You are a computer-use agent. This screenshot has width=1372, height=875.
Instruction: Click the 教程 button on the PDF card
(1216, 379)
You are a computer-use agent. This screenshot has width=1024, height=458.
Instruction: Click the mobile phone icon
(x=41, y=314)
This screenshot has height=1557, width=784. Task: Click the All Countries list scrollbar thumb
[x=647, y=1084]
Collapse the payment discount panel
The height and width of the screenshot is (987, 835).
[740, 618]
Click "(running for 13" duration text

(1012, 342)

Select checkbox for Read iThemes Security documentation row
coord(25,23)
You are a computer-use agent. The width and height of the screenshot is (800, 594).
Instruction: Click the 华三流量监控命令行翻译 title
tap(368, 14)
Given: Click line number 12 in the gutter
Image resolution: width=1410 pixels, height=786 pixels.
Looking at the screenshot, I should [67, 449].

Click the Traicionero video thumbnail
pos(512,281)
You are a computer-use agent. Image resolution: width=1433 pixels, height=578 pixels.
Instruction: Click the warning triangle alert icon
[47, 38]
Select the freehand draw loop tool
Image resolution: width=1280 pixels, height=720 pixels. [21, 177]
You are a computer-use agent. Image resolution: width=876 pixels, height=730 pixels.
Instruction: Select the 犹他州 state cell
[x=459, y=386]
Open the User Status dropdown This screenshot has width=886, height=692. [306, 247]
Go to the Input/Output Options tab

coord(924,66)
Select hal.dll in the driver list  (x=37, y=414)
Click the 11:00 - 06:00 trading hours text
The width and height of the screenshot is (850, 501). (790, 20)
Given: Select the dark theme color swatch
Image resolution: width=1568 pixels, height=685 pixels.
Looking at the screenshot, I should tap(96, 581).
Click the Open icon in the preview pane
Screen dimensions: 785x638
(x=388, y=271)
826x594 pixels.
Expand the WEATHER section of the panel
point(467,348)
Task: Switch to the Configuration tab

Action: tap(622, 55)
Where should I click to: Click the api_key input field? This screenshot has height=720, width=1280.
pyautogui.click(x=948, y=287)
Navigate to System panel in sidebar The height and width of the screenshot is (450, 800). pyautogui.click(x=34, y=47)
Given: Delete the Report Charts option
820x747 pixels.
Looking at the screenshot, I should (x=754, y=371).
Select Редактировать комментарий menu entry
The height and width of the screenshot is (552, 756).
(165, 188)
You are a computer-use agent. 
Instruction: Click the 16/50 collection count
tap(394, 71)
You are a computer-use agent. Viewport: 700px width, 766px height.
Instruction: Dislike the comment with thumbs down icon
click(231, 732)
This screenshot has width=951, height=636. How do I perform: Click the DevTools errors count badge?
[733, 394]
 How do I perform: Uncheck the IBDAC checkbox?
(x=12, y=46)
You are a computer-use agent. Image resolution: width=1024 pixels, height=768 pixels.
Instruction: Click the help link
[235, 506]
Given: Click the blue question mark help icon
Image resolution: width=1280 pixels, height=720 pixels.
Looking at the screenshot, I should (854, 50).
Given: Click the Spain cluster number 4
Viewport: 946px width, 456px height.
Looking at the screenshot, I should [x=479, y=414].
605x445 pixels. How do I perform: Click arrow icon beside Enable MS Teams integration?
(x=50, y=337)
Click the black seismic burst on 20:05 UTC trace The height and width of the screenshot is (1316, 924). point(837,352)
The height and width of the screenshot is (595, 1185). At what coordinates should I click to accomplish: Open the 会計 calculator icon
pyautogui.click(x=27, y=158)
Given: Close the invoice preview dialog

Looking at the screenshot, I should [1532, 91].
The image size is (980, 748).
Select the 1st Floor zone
########
Task to carry out ▸ Repeat the data in full, exactly as supplied.

Reply to the task ▸
You are a computer-use agent. This screenshot has width=1372, height=875.
Instruction: Click the 教程 button on the PDF card
(1216, 379)
You are a computer-use agent. This screenshot has width=1024, height=458.
Instruction: Click the mobile phone icon
(x=41, y=314)
This screenshot has height=1557, width=784. Task: Click the All Countries list scrollbar thumb
[x=647, y=1084]
Collapse the payment discount panel
The height and width of the screenshot is (987, 835).
[740, 618]
Click "(running for 13" duration text

(1012, 342)

Select checkbox for Read iThemes Security documentation row
coord(25,23)
You are a computer-use agent. The width and height of the screenshot is (800, 594).
Instruction: Click the 华三流量监控命令行翻译 title
tap(368, 14)
Given: Click line number 12 in the gutter
Image resolution: width=1410 pixels, height=786 pixels.
Looking at the screenshot, I should [67, 449].

Click the Traicionero video thumbnail
pos(512,281)
You are a computer-use agent. Image resolution: width=1433 pixels, height=578 pixels.
Instruction: Click the warning triangle alert icon
[47, 38]
Select the freehand draw loop tool
Image resolution: width=1280 pixels, height=720 pixels. [21, 177]
You are a computer-use agent. Image resolution: width=876 pixels, height=730 pixels.
Instruction: Select the 犹他州 state cell
[x=459, y=386]
Open the User Status dropdown This screenshot has width=886, height=692. [306, 247]
Go to the Input/Output Options tab

coord(924,66)
Select hal.dll in the driver list  (x=37, y=414)
Click the 11:00 - 06:00 trading hours text
The width and height of the screenshot is (850, 501). (790, 20)
Given: Select the dark theme color swatch
Image resolution: width=1568 pixels, height=685 pixels.
Looking at the screenshot, I should tap(96, 581).
Click the Open icon in the preview pane
Screen dimensions: 785x638
(x=388, y=271)
826x594 pixels.
Expand the WEATHER section of the panel
point(467,348)
Task: Switch to the Configuration tab

Action: tap(622, 55)
Where should I click to: Click the api_key input field? This screenshot has height=720, width=1280.
pyautogui.click(x=948, y=287)
Navigate to System panel in sidebar The height and width of the screenshot is (450, 800). pyautogui.click(x=34, y=47)
Given: Delete the Report Charts option
820x747 pixels.
Looking at the screenshot, I should (x=754, y=371).
Select Редактировать комментарий menu entry
The height and width of the screenshot is (552, 756).
(165, 188)
You are a computer-use agent. 
Instruction: Click the 16/50 collection count
tap(394, 71)
You are a computer-use agent. Viewport: 700px width, 766px height.
Instruction: Dislike the comment with thumbs down icon
click(231, 732)
This screenshot has width=951, height=636. How do I perform: Click the DevTools errors count badge?
[733, 394]
 How do I perform: Uncheck the IBDAC checkbox?
(x=12, y=46)
You are a computer-use agent. Image resolution: width=1024 pixels, height=768 pixels.
Instruction: Click the help link
[235, 506]
Given: Click the blue question mark help icon
Image resolution: width=1280 pixels, height=720 pixels.
Looking at the screenshot, I should (854, 50).
Given: Click the Spain cluster number 4
Viewport: 946px width, 456px height.
Looking at the screenshot, I should [x=479, y=414].
605x445 pixels. How do I perform: Click arrow icon beside Enable MS Teams integration?
(x=50, y=337)
Click the black seismic burst on 20:05 UTC trace The height and width of the screenshot is (1316, 924). point(837,352)
The height and width of the screenshot is (595, 1185). At what coordinates should I click to accomplish: Open the 会計 calculator icon
pyautogui.click(x=27, y=158)
Given: Close the invoice preview dialog

Looking at the screenshot, I should [1532, 91].
The image size is (980, 748).
Select the 1st Floor zone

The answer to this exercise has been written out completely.